You know the channel I’m talking about, the one where everything is geared to kids and there short attention span, or least it was. Now I know fully that Nickelodeon is about as holy as the MTV channel but nevertheless, kids watch it. I wondered why, so I have (sporadically) done some research on this channel over the years and I have noted a few things. It’s not the glossy logos and the wacky storylines that keep kids coming back, not alone anyway. There are some teaching methods hidden in the programming that makes the product so attractive to kids. So what lessons can a children’s pastor or minister learn from Nickelodeon?
1. The service needs a soundtrack. From the beginning to the end, children’s church needs a soundtrack. The good news is kids like repetition so you can use the same soundtrack over and over again. Start with a hopping welcome song that plays while kids assemble. Include background songs for games and even songs for the altar time. Your children’s church needs a soundtrack.
2. Kids want to be teens. I have to sad news to report. Most kids, don’t want to grow up to be you or I. Kids tend to emulate teens, people closer to their ages. Watch a group of children as they view a Nickelodeon program. It’s always the shows that have teens or preteens in them that gain the most popularity. Implement teens into your service; give them speaking and teaching roles, even if they are just small ones. Kids need to see teens that serve and love God.

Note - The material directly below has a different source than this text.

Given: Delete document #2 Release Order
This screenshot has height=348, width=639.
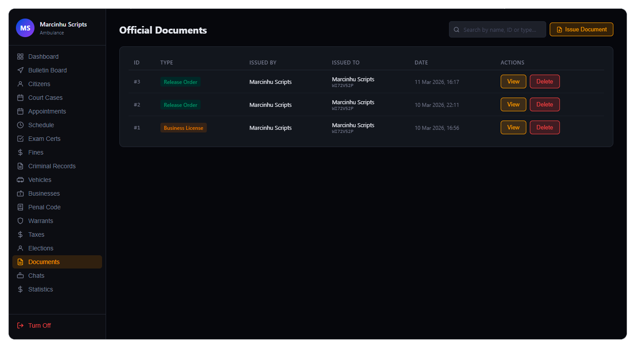Looking at the screenshot, I should tap(544, 105).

3. Commercial breaks break up the monotony. If you’ve ever attended one of my conferences you’ve probably heard me say, “Teach in chunks.” Take a tip from Nick and Nick Jr. Break up the program into interesting programs. After praise and worship, I begin with a topical presentation like an object lesson or a puppet. Next it’s a team game, bible game and then the first part of the lesson. Each part carries to me a different part of the room or involves some type of change of scenery. Teach in chunks of time!
4. You need excited announcers. Another way to keep the service exciting and moving along is to use announcers. I found some cartoon inspired announcements on iTunes that I downloaded. Phrases like, “Meanwhile, back at the lab,” or “Now back to our program” are great for transitioning kids to the next segment Nickelodeon style.
5. Plan something messy. Okay, if you haven’t been slimed in children’s church yet, you aren’t doing it right. (I’m just kidding.) However, as a member of the “I’ve been slimed club,” I must say it really excited kids to see me get drenched (even though I wore a poncho and hat). Plan messy activities, don’t be afraid to be gross with food object lessons. Even if you can’t reasonably include kids in the messy activity they will have fun watching the adults get messy.